Die Ernte wird in der Hauptsache maschinell gemacht, alle Anlagen sind entsprechend gepflanzt und werden auch entsprechend gepflegt, um den Einsatz der Erntemaschinen zu ermöglichen. Aber etwa 15% werden auch per Hand gelesen.

Die Kellerei

Die Kellerei ist so ausgelegt, dass man mit möglichst wenig Personal die eingehenden Trauben sofort verarbeiten kann. 3 x moderne pneumatische Pressen wurden angeschafft, bei der Pressung wird – laut Carmelo Vaccaro (Sohn und Önologe im Betrieb) – das „meiste Geld verloren“, denn bei Vaccaro werden die Trester mit hoher Restfeuchte belassen und nicht bis zum letzten Tropfen ausgepresst, um den Gehalt an Polyphenolen möglichst gering zu halten.

Fast alle Moste werden gekühlt, man hat sich schon früh mit ausreichenden Kühl-Kapazitäten eingedeckt. Und fast alle Weine werden in Edelstahl ausgebaut, es gibt zwar einen unterirdischen Keller (sehr selten in der Region … !), aber der wird bisher für Feiern im Winter genutzt. Wir haben dort nur etwa 40 Fässer entdeckt, die meisten als „Tonneau“ mit 500 Liter, aber auch ovale 2.000 Liter Fässer aus Eichenholz. Der Ausbau im Holz soll allerdings in Zukunft ausgebaut werden.

Zurzeit werden nur circa 50% der Weine in Flaschen abgefüllt und verkauft, viele Weine werden explizit an langjährige Kunden als Fasswein geliefert, z. B. Pinot Grigio und Chardonnay an MGM Mondo del Vino und an andere Kunden auch im Ausland.

Auf der modernen und nagelneuen Abfüll-Straße (Kapazität maximal 3.000 Flaschen pro Stunde) werden auch Abfüllungen für kleine Nachbar-Weingüter im Lohnverfahren vorgenommen.

Eine kleine Serie von Weinen geht auch an den lokalen bzw. nationalen LEH, diese Weine sind eher modern, werden auch anders verarbeitet (z. B. Tangential-Filtration usw.) und als Spot-Geschäft angesehen.
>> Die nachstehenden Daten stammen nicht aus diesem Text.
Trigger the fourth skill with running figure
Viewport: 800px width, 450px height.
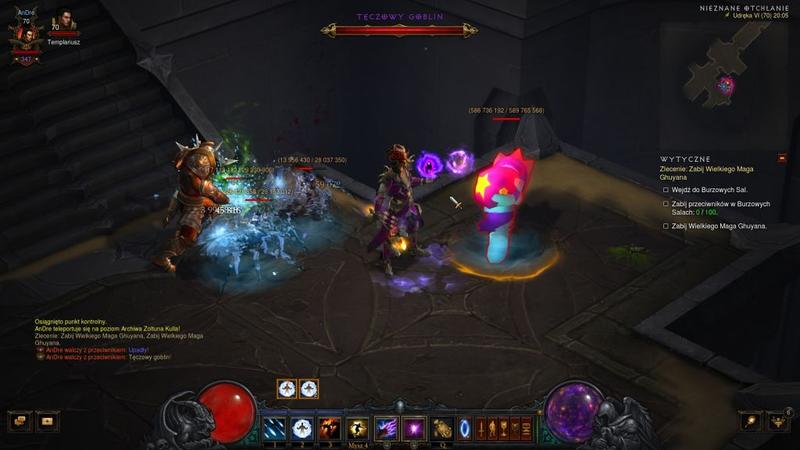[x=357, y=428]
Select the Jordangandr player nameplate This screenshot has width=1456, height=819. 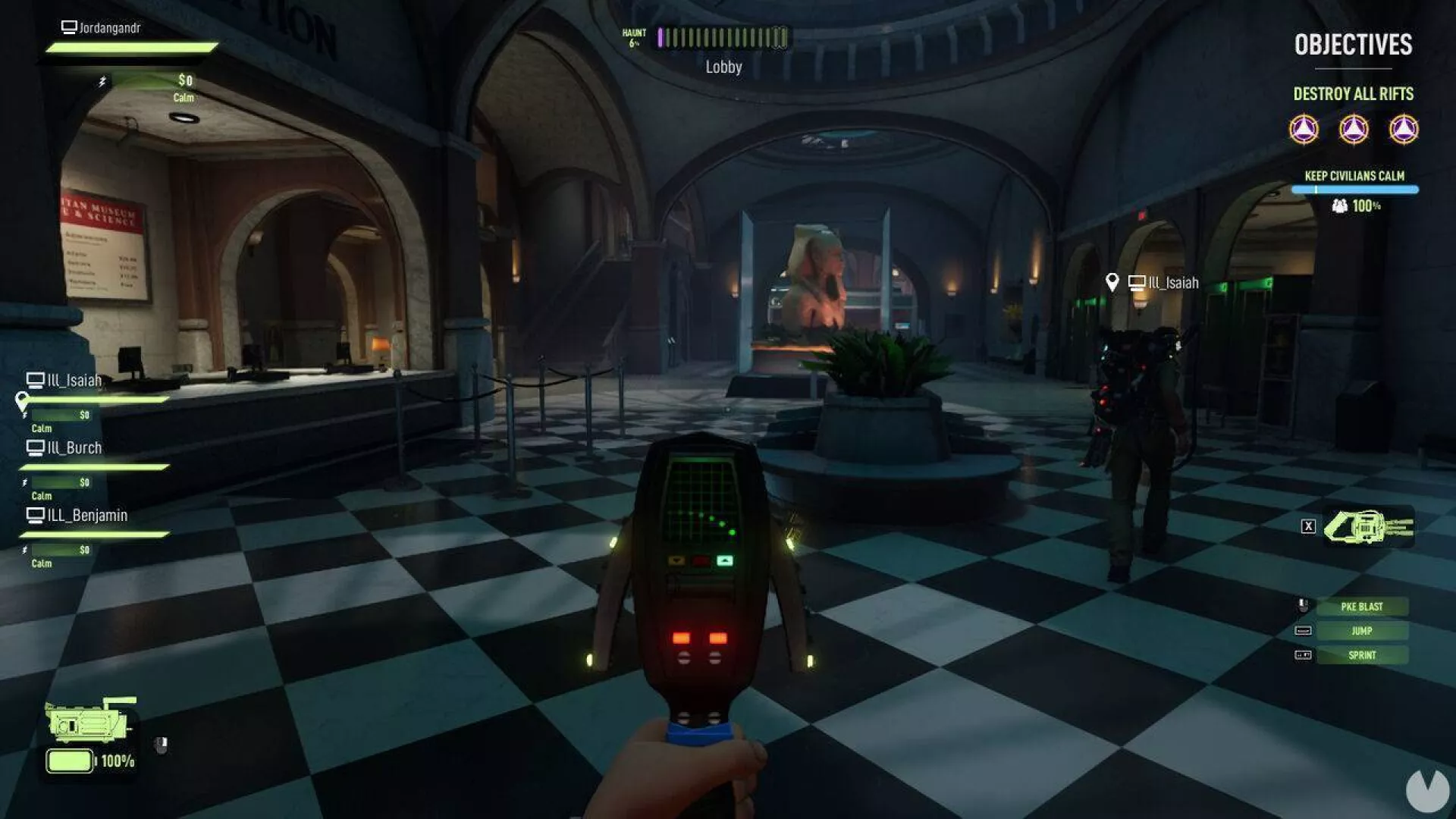pos(109,28)
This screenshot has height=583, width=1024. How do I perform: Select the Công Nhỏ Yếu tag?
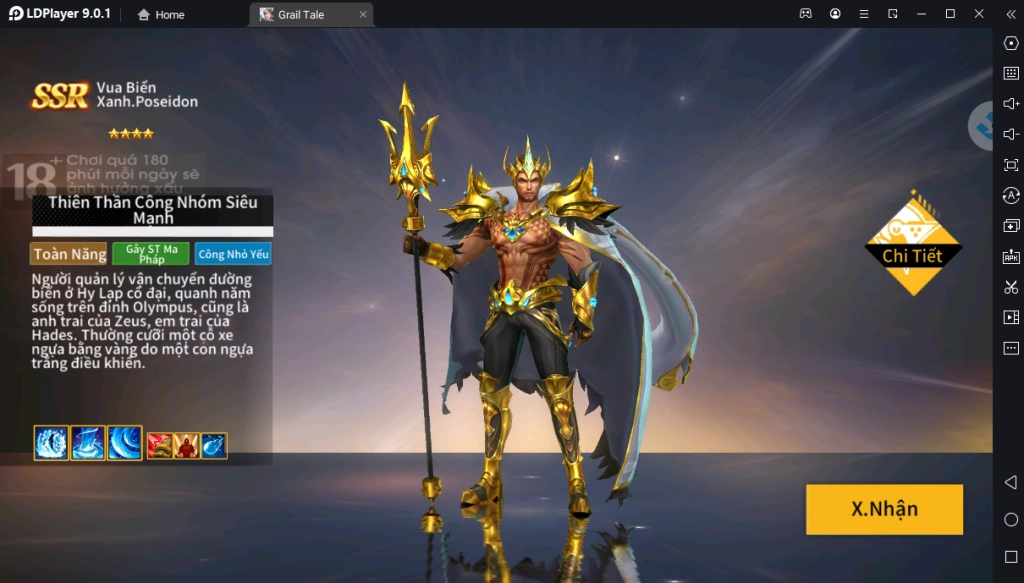tap(233, 254)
Wir haben viel verkostet und lange diskutiert, aber grundsätzlich sind die Weine von Vaccaro eher elegant, reduktiv, wobei auch extravagant mit teilweise guter und spürbarer Mineralik.

Bei der Top-Linie wird der Ausbau im Tonneau oder im Barrique nur als „Touch“ und zur Abrundung gemacht, also keine Vergärung im Holz, sondern nur eine 4 bis teilweise 8-monatige Reifung nach der Gärung nach der Klärung der Weine. Also noch sehr vorsichtig der Umgang mit dem Holz.

Die Gesichter hinter Vaccaro

Giacomo Vaccaro (Senior) macht immer noch die „Honneurs“ und wichtige lokale Kunden. Catarina Vaccaro (Seniorin) kümmert sich um Gäste und Kunden vor Ort. Carmelo Vaccaro (Sohn) hat Önologie in Marsala studiert und ist der technische Direktor (im Keller steht ihm ein weiterer Önologe zur Seite – sein Name ist Davide Zarzana). Die Ehefrau von Carmelo ist promovierte Juristin und arbeitet Teilzeit im Büro. Catia Vaccaro (Tochter) hat BWL studiert und kümmert sich um alle kaufmännischen Belange und in Zukunft verstärkt um das Marketing.Der jüngste Sohn der Vaccaros ist noch in der Ausbildung.